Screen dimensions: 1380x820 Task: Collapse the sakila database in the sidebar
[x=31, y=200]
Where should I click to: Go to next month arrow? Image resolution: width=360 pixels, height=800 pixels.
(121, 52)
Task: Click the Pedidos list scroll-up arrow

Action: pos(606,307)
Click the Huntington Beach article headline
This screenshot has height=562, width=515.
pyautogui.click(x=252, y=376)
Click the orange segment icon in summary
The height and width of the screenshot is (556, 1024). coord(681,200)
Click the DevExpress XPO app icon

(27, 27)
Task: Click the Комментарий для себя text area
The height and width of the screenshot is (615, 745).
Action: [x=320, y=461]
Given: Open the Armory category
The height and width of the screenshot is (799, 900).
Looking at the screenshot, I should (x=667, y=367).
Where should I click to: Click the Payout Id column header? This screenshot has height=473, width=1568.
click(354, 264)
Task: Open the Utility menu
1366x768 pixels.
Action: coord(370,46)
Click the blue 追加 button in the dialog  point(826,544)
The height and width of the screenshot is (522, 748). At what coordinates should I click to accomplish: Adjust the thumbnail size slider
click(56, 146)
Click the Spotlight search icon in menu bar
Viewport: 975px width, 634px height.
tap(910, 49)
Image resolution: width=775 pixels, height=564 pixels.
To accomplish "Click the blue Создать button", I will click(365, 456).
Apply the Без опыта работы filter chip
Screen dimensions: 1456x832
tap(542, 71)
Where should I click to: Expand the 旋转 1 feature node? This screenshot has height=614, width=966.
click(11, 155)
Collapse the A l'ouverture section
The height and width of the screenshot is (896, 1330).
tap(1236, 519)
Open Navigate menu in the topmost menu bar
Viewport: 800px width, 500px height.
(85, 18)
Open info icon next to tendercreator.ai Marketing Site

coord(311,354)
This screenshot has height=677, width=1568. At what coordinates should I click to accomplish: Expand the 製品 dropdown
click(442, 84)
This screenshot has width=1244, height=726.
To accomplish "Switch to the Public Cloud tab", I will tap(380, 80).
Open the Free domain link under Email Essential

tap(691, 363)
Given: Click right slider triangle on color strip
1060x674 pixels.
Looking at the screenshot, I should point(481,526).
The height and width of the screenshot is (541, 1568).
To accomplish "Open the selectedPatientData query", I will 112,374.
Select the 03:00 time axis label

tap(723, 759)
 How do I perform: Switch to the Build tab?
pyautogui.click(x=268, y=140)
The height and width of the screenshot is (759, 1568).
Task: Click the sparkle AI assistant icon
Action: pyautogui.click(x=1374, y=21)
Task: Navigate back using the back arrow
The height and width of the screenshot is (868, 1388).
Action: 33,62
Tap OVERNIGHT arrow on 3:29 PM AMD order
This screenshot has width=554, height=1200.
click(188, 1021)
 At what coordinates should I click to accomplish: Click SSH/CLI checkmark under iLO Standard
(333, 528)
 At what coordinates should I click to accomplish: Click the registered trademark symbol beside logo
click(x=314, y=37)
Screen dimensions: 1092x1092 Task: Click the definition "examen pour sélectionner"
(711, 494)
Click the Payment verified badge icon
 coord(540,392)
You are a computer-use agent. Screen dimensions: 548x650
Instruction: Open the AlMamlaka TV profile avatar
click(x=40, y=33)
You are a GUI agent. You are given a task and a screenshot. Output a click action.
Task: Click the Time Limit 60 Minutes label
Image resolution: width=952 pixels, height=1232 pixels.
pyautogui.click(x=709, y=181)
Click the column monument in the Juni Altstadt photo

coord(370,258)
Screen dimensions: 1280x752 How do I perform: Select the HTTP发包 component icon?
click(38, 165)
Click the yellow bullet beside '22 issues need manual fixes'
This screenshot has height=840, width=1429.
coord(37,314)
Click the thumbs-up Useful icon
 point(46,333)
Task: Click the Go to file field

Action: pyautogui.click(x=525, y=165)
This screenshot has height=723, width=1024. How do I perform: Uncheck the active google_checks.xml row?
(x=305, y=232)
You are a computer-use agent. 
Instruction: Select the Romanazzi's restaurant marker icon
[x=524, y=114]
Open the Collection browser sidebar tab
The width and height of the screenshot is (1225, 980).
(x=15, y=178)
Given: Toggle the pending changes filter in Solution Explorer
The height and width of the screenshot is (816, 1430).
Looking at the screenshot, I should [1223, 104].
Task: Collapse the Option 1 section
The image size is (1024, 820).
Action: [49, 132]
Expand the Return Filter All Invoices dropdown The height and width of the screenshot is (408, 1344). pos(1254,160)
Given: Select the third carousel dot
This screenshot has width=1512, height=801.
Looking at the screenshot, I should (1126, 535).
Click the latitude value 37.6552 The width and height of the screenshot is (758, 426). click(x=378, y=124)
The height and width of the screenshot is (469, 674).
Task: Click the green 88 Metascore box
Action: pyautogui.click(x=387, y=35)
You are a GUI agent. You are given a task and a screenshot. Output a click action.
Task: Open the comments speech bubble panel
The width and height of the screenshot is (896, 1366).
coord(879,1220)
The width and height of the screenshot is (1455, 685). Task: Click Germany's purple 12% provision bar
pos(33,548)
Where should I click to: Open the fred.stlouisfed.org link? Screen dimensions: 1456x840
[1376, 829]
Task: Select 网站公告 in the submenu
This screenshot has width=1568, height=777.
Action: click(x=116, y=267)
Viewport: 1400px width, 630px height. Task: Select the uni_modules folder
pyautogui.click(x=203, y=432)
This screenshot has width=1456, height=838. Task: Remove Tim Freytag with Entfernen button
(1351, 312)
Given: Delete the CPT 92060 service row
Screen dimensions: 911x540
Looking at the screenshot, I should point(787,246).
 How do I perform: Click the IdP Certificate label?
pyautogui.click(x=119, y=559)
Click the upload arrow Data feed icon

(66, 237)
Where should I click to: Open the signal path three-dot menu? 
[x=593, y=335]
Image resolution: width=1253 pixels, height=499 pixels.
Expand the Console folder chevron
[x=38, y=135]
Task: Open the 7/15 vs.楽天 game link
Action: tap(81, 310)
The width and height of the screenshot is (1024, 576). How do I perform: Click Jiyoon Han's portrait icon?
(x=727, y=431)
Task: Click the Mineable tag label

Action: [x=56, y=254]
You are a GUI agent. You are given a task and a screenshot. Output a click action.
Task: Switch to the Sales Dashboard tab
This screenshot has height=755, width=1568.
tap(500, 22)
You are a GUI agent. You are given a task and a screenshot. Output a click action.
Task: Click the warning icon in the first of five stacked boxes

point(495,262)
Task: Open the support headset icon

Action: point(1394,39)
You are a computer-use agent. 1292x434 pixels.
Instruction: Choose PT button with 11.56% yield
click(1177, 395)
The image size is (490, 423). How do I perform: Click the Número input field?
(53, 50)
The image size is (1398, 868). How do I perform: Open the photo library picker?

◆ ◆ ◆ ◆ ◆

■ What you are asked to do ■
Find and copy each line of the listing above that holds the word "computer".

■ Exercise response ■
You are a computer-use agent. Screen dimensions: 548x650
You are a computer-use agent. 
You are a computer-use agent. 1292x434 pixels.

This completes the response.